TO DO: Extract the full set of records, then give each one again exactly.

STUDY MATERIAL:
⁂

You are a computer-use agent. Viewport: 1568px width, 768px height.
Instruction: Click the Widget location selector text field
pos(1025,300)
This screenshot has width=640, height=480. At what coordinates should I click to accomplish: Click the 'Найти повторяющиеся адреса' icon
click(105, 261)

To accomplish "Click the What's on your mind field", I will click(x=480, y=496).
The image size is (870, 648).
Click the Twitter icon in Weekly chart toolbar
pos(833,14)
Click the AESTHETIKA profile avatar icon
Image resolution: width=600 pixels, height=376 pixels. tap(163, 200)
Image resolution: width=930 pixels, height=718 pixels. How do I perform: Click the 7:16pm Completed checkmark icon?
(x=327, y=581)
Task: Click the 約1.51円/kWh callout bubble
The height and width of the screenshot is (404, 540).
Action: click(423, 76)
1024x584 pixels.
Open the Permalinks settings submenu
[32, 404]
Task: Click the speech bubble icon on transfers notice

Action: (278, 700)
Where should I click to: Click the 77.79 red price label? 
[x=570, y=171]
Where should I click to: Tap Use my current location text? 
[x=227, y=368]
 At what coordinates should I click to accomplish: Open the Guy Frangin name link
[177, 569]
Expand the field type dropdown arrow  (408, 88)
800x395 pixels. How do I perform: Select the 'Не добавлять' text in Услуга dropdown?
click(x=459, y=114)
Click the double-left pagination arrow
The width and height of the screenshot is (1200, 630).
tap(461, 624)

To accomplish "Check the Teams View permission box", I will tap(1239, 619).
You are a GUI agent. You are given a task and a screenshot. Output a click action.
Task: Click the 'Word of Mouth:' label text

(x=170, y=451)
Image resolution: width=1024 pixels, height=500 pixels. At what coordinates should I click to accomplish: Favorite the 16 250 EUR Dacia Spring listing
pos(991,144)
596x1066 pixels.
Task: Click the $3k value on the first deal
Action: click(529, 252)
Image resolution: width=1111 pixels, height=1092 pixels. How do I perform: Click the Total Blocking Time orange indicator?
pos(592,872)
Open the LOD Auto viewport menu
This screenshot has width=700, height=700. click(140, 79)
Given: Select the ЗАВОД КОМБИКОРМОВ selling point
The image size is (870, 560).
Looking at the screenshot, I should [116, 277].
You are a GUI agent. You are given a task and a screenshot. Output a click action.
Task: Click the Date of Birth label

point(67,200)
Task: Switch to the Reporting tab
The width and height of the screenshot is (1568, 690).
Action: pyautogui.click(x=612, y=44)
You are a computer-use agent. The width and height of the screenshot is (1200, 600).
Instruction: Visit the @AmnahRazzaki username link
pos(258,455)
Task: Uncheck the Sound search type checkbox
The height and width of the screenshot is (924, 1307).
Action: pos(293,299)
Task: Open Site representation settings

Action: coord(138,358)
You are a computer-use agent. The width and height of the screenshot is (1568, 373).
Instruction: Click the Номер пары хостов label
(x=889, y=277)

⁂

RESULT OF THIS TASK:
You are a computer-use agent. Viewport: 1568px width, 768px height.
Instruction: Click the Widget location selector text field
pos(1025,300)
This screenshot has width=640, height=480. At what coordinates should I click to accomplish: Click the 'Найти повторяющиеся адреса' icon
click(105, 261)

To accomplish "Click the What's on your mind field", I will click(x=480, y=496).
The image size is (870, 648).
Click the Twitter icon in Weekly chart toolbar
pos(833,14)
Click the AESTHETIKA profile avatar icon
Image resolution: width=600 pixels, height=376 pixels. tap(163, 200)
Image resolution: width=930 pixels, height=718 pixels. How do I perform: Click the 7:16pm Completed checkmark icon?
(x=327, y=581)
Task: Click the 約1.51円/kWh callout bubble
The height and width of the screenshot is (404, 540).
Action: click(423, 76)
1024x584 pixels.
Open the Permalinks settings submenu
[32, 404]
Task: Click the speech bubble icon on transfers notice

Action: (278, 700)
Where should I click to: Click the 77.79 red price label? 
[x=570, y=171]
Where should I click to: Tap Use my current location text? 
[x=227, y=368]
 At what coordinates should I click to accomplish: Open the Guy Frangin name link
[177, 569]
Expand the field type dropdown arrow  (408, 88)
800x395 pixels. How do I perform: Select the 'Не добавлять' text in Услуга dropdown?
click(x=459, y=114)
Click the double-left pagination arrow
The width and height of the screenshot is (1200, 630).
tap(461, 624)

To accomplish "Check the Teams View permission box", I will tap(1239, 619).
You are a GUI agent. You are given a task and a screenshot. Output a click action.
Task: Click the 'Word of Mouth:' label text

(x=170, y=451)
Image resolution: width=1024 pixels, height=500 pixels. At what coordinates should I click to accomplish: Favorite the 16 250 EUR Dacia Spring listing
pos(991,144)
596x1066 pixels.
Task: Click the $3k value on the first deal
Action: click(529, 252)
Image resolution: width=1111 pixels, height=1092 pixels. How do I perform: Click the Total Blocking Time orange indicator?
pos(592,872)
Open the LOD Auto viewport menu
This screenshot has width=700, height=700. click(140, 79)
Given: Select the ЗАВОД КОМБИКОРМОВ selling point
The image size is (870, 560).
Looking at the screenshot, I should [116, 277].
You are a GUI agent. You are given a task and a screenshot. Output a click action.
Task: Click the Date of Birth label

point(67,200)
Task: Switch to the Reporting tab
The width and height of the screenshot is (1568, 690).
Action: pyautogui.click(x=612, y=44)
You are a computer-use agent. The width and height of the screenshot is (1200, 600).
Instruction: Visit the @AmnahRazzaki username link
pos(258,455)
Task: Uncheck the Sound search type checkbox
The height and width of the screenshot is (924, 1307).
Action: pos(293,299)
Task: Open Site representation settings

Action: coord(138,358)
You are a computer-use agent. The width and height of the screenshot is (1568, 373).
Instruction: Click the Номер пары хостов label
(x=889, y=277)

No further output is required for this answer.